We hear about them far too often, Take Back the Site vigils. It seems like there is one almost every month or so for a homicide victim. But what exactly are they?

The goal is to what their names says, take back the site. These vigils started in 1999 after a five-year-old girl was murdered, and the Benedictine Sisters of Erie, PA decided to take a stance against violence and promote peace and healing.

“It is not about making judgments of people but in fact trying to reclaim, for our city, some place where violence has occurred to nonviolence, or back to peace. And that’s why it’s called ‘take back the site.’ The site of where a murder or homicide is committed is committed, we take that back, reclaim it for nonviolence, for peace, for the neighborhood, for the people involved, but for the whole city. And in doing so, our hope is we are also committing ourselves to work for peace in our city. To work so this kind of tragedy doesn’t happen in our city and be a witness to that,” said Sister Mary Ellen Plumb of the Benedictine Sisters of Erie, PA.

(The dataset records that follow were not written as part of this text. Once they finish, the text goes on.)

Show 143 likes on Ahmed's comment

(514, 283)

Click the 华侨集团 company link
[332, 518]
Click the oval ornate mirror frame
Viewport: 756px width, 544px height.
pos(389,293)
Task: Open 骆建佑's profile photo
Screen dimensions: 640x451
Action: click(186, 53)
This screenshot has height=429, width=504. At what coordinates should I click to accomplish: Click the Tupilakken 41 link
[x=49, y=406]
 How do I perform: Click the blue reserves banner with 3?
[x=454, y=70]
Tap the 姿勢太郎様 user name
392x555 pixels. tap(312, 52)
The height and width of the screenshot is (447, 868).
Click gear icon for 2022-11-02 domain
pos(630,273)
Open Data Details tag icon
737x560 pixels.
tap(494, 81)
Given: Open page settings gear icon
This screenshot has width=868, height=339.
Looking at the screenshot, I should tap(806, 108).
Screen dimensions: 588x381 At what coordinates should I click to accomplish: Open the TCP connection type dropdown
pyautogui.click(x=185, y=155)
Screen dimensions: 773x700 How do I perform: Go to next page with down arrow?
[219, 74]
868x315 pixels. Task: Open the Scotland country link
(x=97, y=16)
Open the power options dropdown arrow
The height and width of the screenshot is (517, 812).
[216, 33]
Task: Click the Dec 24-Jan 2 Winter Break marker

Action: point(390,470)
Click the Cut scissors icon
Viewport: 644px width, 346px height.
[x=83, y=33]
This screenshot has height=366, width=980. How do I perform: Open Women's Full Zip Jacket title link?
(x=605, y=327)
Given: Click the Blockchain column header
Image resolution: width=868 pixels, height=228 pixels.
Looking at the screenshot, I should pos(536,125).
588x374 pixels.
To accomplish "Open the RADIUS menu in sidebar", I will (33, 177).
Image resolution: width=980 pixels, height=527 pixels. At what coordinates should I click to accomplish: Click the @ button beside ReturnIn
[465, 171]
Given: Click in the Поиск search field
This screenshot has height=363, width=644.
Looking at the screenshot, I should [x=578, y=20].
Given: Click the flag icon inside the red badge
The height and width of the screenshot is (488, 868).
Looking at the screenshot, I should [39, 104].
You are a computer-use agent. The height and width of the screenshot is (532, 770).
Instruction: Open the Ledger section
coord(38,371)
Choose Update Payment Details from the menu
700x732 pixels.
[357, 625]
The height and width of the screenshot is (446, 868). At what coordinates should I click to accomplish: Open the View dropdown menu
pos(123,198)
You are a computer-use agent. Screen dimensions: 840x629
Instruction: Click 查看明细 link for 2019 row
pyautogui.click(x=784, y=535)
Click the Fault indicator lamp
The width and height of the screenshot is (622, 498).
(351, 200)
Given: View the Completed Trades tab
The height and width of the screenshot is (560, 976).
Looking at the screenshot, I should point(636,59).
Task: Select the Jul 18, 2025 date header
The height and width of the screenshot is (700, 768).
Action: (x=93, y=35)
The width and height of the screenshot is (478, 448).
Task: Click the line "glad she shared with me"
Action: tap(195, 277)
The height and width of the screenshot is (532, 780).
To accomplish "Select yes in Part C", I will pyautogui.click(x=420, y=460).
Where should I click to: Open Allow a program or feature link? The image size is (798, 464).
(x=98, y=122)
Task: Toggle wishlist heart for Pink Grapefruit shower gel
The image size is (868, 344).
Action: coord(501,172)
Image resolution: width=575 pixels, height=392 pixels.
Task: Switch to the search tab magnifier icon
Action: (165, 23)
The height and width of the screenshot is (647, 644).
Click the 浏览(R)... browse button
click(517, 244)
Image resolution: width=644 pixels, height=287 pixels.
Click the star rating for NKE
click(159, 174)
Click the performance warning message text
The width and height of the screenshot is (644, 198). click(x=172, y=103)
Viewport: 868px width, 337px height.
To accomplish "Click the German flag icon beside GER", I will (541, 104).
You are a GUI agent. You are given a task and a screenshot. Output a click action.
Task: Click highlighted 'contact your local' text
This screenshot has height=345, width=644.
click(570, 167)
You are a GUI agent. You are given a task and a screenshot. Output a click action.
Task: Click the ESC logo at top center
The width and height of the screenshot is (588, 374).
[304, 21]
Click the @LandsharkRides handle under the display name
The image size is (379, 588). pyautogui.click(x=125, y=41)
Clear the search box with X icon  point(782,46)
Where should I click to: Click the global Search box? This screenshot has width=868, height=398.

The victim is not the only affected by the violence. It’s a ripple effect with family and community members feeling the pain and needing healing.

“These events are helpful to the families in that it gives them a platform to begin healing. This is what they’ve told us. They’ve come back and said ‘The Take Back the Site vigil allowed us to find a place where we could start to heal and we could start to move forward.’ And I’m seeing that throughout the community as well. We are building community; community is coming together,” remarked Betsy Wiest, social justice coordinator, SSJ.

The Benedictine Sisters of Erie, PA share service duties with the Sisters of Saint Joseph and the Sisters of Mercy. Though affiliated with the Catholic Church, all religious faiths and beliefs are welcome to pray and promote peace at these vigils.

The vigils are there to help heal and take place about three to four weeks after a homicide.

“It is a beginning for them to realize ‘Okay I can begin to move forward.” With the community, we’re seeing them come together. I have seen whole neighborhoods coming together at vigils to really reclaim and to really build community in an effort to say ‘this is our neighborhood. We are reclaiming this. This is a sacred spot for us,'” said Wiest.

Tonight’s vigil marks the first of 2020 and the 128th since these started in 1999. The Benedictine sisters hope it is the last and that peace will reign.